-- Source material --

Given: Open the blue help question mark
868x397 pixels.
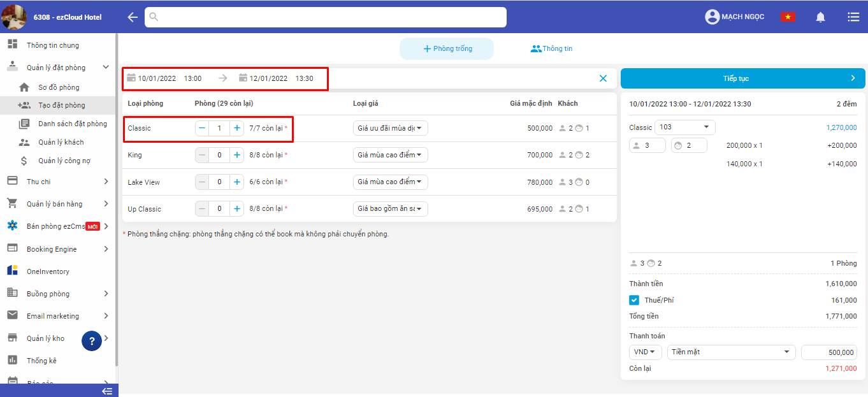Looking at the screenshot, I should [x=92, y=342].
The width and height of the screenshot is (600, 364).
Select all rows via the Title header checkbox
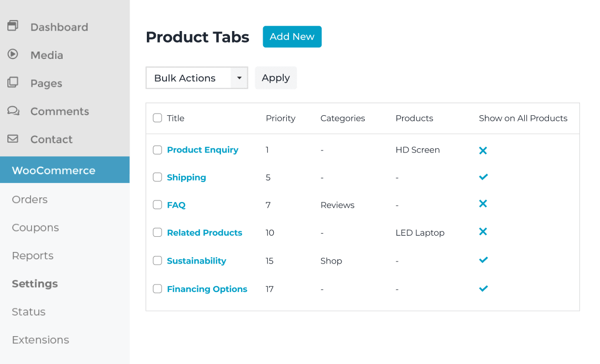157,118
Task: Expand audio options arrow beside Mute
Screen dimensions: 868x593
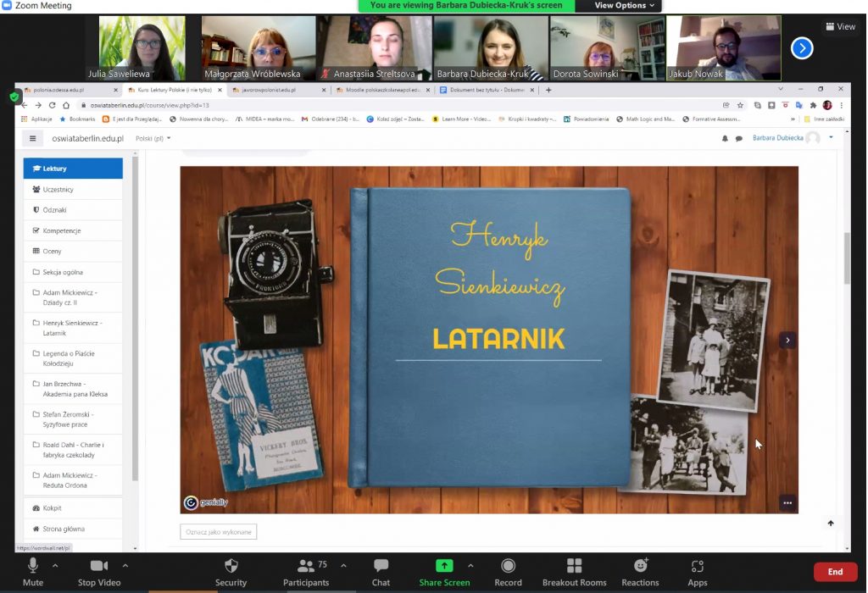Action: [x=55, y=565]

...

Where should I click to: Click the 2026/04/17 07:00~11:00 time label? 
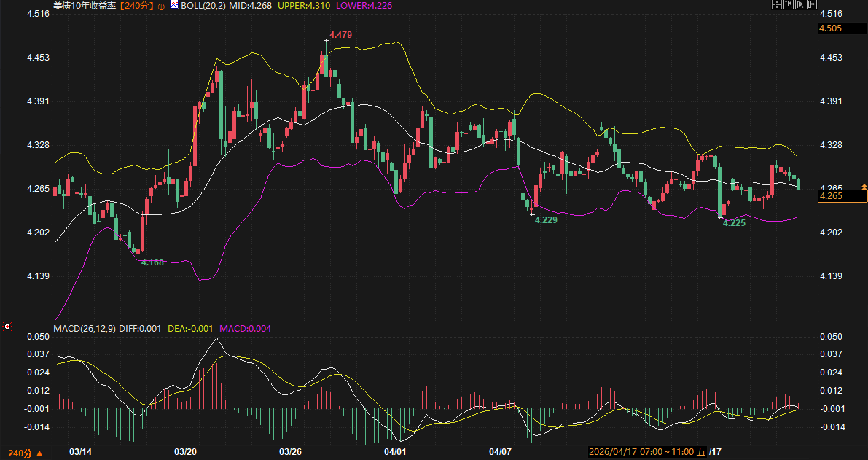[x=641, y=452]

--

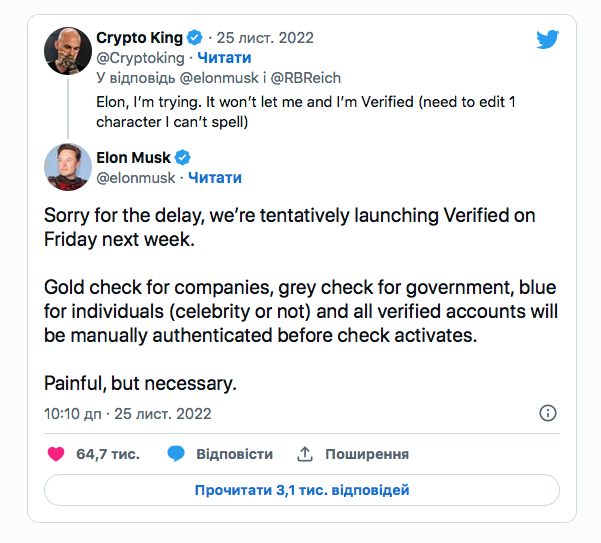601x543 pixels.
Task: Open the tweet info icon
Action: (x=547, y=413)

-- Problem to work on --
In the material above, the stretch from the line with "Given: Open the blue help question mark" through the line with "Task: Expand audio options arrow beside Mute" is to be given again exactly, minus the pictures.

-- Exercise answer --
Given: Open the blue help question mark
868x397 pixels.
Looking at the screenshot, I should [x=92, y=342].
The width and height of the screenshot is (600, 364).
Select all rows via the Title header checkbox
157,118
Task: Expand audio options arrow beside Mute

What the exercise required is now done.